Last night I went to see "Avengers: Infinity War". Or at least I think I did.
It's a film I've been looking forward to for ages, in that weird way what one does for these sort of films, wanting to know as much as possible about it whilst also simultaneously NOT wanting to know. This led to me being desperate to go and see it as soon as possible purely so that I could get it out of the way - usually with the big superhero films I enjoy them LOADS more on the telly, but I feel I HAVE to go and see them at The Pictures just so that I can look at the internet again without panicking about SPOILERS.
I had big plans to go and see it at the slightly grotty little Odeon on Tottenham Court Road, as that is where I have been to see the majority of superhero films over the years. It's a GRATE place to go because it's (usually) near my work, so I've been able to go to earlier screenings when it's not so busy, but ALAS my plans fell to DUST yesterday when I ended up having to sit and do WORK a bit later than usual. This was all a bit upsetting, as my next chance to go would have been next week, but then I remembered that there is a GIGANTO cinema 10 minutes from my front door, in Westfield Stratford, so booked a ticket for that (with QR code ticket on my phone! So futuristic!) and off I went.
It was, as everybody else has said, dead good, although I had to keep reminding myself that I was actually WATCHING it. Always, with these films, I find myself thinking "Wow, imagine if this was a REAL THING and there really WAS a film about The Avengers" because it is SUCH an incredible thing.
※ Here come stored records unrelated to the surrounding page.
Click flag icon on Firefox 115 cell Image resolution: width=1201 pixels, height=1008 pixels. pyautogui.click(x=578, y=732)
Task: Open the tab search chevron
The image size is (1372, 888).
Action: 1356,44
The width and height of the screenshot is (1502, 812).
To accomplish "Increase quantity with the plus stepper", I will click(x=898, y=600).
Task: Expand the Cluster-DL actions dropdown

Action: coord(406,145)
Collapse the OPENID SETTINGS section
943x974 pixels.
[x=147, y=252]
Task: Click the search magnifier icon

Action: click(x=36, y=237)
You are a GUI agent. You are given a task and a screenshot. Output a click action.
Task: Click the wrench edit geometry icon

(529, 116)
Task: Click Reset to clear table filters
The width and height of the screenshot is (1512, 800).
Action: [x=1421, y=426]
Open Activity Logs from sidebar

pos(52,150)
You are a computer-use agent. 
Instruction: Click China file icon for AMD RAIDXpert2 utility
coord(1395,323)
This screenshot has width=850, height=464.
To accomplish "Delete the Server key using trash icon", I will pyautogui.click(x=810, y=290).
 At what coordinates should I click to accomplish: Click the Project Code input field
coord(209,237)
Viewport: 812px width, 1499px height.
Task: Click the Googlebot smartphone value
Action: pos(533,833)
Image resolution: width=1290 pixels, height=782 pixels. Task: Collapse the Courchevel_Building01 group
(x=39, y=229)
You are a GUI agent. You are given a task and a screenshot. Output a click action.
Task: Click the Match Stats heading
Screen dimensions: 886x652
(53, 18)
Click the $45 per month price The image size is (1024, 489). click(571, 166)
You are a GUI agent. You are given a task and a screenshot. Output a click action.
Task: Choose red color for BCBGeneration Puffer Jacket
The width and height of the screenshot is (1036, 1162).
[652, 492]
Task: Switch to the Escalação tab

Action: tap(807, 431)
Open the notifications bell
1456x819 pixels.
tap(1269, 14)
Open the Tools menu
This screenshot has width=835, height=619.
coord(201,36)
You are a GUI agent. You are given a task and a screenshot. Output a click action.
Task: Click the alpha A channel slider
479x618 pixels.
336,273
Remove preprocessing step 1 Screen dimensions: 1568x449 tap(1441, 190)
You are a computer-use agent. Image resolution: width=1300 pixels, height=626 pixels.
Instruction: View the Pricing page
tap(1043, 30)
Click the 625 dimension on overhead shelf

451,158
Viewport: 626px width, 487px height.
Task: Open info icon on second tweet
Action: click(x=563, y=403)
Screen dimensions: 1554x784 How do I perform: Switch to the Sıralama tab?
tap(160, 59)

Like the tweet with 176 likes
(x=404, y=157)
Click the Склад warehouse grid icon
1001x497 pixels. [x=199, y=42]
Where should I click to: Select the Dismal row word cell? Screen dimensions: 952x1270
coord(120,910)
It was difficult enough when the first film came out and had Iron Man AND Thor AND Captain America AND The Hulk all together, but now it is getting ridiculous. If you had told ten-year-old me - or twenty- or thirty-year-old me, for that matter - that there would one day be a film where the BIG STARS would be The Guardians Of The Galaxy I would have LARFED in your face. The idea that it would also star Black Panther and Doctor Strange, and that the absence of Ant Man (and the Scott Lang version of Ant Man too!) would be REMARKED upon would be utterly ludicrous, never mind that FACT that it's one of the biggest selling films of all time.
The daftest part of it all is that there are now SUPERHERO PROGRAMMES on telly that I don't even bother to watch. Fair enough when it's the DC shows, but there are whole SERIES of perfectly good television programmes about Daredevil, Luke Cage, The Punisher etc that I have not even got around to looking at yet, such is the DELUGE of such programmes! I guess if they had more MASSIVE TWISTS to avoid then I would!
This film had its fair share of surprises, but mainly I enjoyed it for the way it mixed up all the characters. It reminded me - A LOT - of The Wedding Of Sue And Reed in Fantastic Four Annual #3 what I wrote about a while ago for my Marvel Age Doom blog. This was the moment when Stan Lee and Jack Kirby got to REVEL in the gigantic storyworld they had created by throwing EVERYBODY into the mix (even Millie The Model!), and even, much like in "Infinitiy War", giving reasons for the lack of presence of the few missing characters. Both comic and film are JOYFUL explorations for all the different ways these characters could work together, and it's especially COOL in the film to see them simultaneously mixing together the different TONES of the different stories too, like the COMEDY of "Guardians Of The Galaxy" rubbing up against the psychedelic effects of Doctor Strange, or the politics of "Captain America".
It was, to be clear, GRATE. I can't wait for it to pop up on Amazon Prime so I can watch it all over again!